In 1957, the animation company Belvision Studios produced a string of colour adaptations based upon Hergé's original comics, adapting eight of the Adventures into a series of daily five-minute episodes. The Crab with the Golden Claws was the fifth such story to be adapted, being directed by Ray Goossens and written by Greg, himself a well-known cartoonist who in later years would become editor-in-chief of Tintin magazine.

In 1991, a second animated series based upon The Adventures of Tintin was produced, this time as a collaboration between the French studio Ellipse and the Canadian animation company Nelvana. Adapting 21 of the stories into a series of episodes, each 42 minutes long, with most stories spanning two episodes, The Crab with the Golden Claws was the seventh story produced in the series. Directed by Stéphane Bernasconi, critics have praised the series for being "generally faithful", with compositions having been actually directly taken from the panels in the original comic book.

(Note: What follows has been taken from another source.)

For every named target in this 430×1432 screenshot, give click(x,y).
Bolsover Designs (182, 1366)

A 2011 motion capture feature film directed by Steven Spielberg and produced by Peter Jackson was released in most of the world October–November 2011, under the title The Adventures of Tintin: The Secret of the Unicorn, and in the US on 21 December, where it was simply titled The Adventures of Tintin. The film is partially based on The Crab with the Golden Claws, combined with elements of The Secret of the Unicorn and Red Rackham's Treasure. A video-game tie-in to the movie was released in October 2011.

==In popular culture==
In The Simpsons episode "In the Name of the Grandfather", Bart Simpson makes a derogatory remark about Belgium, causing his mother Marge to threaten him with "taking his Tintins away", whereupon Bart clutches a copy of the Tintin album The Crab with the Golden Claws to his chest, promising he'll behave.